On his first visit to Azerbaijan since it gained independence
three years ago, Boutros-Ghali was given a tough introduction to
the results of the republic's six-year war with neighboring
Armenia over the disputed territory of Nagorno-Karabakh, when he
visited the Allee Shakhidov war cemetery, located on a hill above
Baku overlooking the Caspian sea.

"I've lost my son, I don't want any more fighting. I want
peace," an Azeri woman dressed in black, standing next to her
son's gravestone, tearfully told the UN secretary general.

A cease-fire brokered by Russia has held for six months in
Karabakh, an enclave situated inside Azerbaijan but populated by
an ethnic Armenian majority, which has raised hopes of a
settlement to the conflict.

A Russian proposal to send its own peacekeeping troops to
Karabakh has been consistently ruled out by Azerbaijan which
fears a Russian force would merely cement the republic's
territorial losses.

Azerbaijan's pressure on the Conference for Security and
Cooperation in Europe (CSCE), to deploy an "international"
peacekeeping force to separate the warring sides in Karabakh,
appears to have paid off after the CSCE proposed a 1,600-2,000
strong peacekeeping force earlier this month -- the first in the
CSCE's short history.

Boutros-Ghali said the CSCE's lack of peacekeeping experience
should "not be an obstacle to a presence of the CSCE to solve the
situation (in Karabakh)."

The secretary general affirmed the United Nations would assist
the CSCE-sponsored peace plan and hinted at a possible UN role in
the proposed peacekeeping operation, saying the United Nations
would "participate in a real presence on the ground."
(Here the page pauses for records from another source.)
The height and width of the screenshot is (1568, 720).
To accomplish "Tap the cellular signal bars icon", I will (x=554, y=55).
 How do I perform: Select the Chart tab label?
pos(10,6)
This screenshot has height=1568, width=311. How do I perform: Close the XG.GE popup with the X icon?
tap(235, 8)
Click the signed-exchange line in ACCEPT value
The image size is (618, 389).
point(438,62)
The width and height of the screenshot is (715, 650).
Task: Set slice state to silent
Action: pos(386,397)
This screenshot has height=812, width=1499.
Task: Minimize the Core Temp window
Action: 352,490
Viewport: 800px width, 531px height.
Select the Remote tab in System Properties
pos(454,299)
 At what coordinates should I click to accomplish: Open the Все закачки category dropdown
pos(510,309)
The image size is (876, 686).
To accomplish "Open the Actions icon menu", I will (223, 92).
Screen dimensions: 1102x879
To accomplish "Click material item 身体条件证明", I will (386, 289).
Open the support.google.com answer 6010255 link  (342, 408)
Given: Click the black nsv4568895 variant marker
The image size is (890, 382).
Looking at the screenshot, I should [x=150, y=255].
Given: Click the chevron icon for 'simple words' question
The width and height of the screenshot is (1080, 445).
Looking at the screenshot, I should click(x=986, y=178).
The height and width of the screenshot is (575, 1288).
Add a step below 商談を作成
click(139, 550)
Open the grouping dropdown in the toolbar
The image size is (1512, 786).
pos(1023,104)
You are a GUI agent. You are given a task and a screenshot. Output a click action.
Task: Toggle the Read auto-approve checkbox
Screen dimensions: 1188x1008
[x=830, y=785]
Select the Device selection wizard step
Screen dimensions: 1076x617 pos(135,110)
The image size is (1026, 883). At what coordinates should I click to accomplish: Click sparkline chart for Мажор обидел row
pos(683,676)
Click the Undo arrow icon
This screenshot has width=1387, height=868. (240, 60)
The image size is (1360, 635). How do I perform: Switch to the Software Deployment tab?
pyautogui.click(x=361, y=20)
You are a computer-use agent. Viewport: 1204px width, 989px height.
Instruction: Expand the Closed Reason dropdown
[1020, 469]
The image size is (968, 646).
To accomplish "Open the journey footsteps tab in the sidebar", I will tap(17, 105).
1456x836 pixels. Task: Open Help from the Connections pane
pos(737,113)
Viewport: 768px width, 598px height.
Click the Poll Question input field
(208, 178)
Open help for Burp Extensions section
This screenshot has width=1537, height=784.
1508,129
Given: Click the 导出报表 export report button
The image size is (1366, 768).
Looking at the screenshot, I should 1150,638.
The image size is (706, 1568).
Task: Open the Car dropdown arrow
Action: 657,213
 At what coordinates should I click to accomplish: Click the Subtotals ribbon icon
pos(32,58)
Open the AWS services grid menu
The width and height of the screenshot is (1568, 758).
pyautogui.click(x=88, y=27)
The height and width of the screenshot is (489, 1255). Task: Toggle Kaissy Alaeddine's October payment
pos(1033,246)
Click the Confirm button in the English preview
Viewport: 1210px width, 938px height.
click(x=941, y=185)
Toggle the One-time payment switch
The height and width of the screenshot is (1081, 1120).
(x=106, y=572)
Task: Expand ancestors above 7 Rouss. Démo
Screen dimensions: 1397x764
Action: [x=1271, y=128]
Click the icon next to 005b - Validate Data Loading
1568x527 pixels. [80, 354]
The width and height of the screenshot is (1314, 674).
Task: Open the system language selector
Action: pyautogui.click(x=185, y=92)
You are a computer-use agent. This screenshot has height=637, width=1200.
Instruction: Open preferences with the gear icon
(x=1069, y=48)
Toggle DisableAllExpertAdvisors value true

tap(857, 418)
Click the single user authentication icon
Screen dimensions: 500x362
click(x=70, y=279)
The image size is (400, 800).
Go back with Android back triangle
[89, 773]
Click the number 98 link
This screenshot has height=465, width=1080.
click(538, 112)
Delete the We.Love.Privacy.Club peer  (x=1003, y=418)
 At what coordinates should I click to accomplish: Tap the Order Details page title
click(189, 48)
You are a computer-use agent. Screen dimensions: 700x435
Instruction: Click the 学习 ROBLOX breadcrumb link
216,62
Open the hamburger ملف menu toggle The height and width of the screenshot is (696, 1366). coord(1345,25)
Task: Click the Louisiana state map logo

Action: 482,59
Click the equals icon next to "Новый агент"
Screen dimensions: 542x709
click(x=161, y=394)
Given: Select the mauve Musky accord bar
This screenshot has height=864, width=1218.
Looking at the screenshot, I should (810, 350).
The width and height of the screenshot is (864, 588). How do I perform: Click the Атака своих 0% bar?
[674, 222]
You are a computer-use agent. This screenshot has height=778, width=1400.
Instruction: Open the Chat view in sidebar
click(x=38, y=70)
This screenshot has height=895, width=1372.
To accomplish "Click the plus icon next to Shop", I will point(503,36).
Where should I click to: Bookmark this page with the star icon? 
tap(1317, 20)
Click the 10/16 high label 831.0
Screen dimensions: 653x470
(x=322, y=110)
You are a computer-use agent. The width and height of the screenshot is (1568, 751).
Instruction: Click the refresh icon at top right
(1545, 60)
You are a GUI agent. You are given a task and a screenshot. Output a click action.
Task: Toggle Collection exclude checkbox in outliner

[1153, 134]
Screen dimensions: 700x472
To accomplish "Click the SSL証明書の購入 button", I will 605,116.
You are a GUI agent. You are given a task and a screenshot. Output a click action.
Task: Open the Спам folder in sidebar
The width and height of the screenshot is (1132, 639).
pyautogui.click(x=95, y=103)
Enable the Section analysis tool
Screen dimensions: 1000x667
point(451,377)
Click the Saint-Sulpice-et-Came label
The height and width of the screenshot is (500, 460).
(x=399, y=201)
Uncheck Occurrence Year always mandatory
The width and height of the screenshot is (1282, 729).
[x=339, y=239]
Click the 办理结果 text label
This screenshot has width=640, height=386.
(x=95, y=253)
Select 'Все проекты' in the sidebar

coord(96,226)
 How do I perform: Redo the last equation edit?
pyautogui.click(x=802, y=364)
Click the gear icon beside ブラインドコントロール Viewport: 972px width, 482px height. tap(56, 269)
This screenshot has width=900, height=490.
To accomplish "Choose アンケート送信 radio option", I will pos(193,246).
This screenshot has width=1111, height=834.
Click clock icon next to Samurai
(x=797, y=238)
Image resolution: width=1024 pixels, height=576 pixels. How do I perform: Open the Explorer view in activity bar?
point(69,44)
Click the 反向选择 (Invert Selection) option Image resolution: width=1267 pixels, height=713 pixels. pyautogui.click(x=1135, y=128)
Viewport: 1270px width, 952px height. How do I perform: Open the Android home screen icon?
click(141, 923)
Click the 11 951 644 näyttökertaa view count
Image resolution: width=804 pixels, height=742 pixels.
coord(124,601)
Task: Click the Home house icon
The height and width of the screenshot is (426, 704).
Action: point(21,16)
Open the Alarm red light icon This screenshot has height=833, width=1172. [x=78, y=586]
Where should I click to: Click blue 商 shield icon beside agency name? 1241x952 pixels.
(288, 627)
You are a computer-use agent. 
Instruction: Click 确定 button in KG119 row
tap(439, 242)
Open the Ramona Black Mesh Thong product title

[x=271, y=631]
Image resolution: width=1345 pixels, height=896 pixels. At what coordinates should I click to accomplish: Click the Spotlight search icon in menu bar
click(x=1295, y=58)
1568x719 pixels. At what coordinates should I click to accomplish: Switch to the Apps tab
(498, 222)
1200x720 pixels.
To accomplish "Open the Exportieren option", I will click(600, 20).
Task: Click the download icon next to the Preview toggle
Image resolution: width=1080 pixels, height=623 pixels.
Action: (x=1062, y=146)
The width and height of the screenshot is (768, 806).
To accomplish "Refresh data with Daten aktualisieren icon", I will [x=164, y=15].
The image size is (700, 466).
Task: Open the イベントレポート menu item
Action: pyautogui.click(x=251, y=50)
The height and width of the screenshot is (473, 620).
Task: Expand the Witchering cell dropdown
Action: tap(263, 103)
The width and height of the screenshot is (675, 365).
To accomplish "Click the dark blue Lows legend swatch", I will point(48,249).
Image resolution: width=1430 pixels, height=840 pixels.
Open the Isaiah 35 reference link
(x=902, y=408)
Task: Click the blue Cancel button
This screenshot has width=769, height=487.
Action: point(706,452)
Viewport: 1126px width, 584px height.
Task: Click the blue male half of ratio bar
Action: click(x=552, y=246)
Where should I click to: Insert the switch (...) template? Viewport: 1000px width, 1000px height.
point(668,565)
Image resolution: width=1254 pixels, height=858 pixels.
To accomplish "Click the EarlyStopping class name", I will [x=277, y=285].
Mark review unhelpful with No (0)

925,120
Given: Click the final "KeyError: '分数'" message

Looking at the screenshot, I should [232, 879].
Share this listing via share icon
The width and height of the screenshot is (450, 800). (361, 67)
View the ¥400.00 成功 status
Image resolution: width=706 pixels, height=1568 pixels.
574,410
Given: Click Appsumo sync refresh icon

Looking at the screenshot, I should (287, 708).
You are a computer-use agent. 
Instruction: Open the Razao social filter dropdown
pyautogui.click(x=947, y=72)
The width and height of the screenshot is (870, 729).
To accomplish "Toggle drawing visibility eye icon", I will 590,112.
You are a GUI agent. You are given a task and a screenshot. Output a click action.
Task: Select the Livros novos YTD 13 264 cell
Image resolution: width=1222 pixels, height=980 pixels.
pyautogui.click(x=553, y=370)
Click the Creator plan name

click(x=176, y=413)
UN representative to Azerbaijan Mahmoud El-Said said the
United Nations would provide "technical help" for any CSCE
peacekeeping effort but it was not yet clear what form this would
take.

But standing in the way of a peace agreement is Armenia's
continued refusal to evacuate the strategically vital Lachin
"corridor" and the town of Shusha.

Lachin forms a vital land link between Armenia and the
disputed territory while Shusha, situated above the Karabakh
capital of Stepanakert, was used to rain shells and rockets on
the latter's Armenian inhabitants until it was captured by
Armenian forces in 1992.

Foreign Minister Gasanov urged Boutros-Ghali to raise the
issue of Lachin and Shusha with the Armenian government when he
travels to Yerevan next week.

An Azerbaijani foreign ministry spokesman said, "...Without
Lachin or Shusha, it (a peace agreement) will not be possible."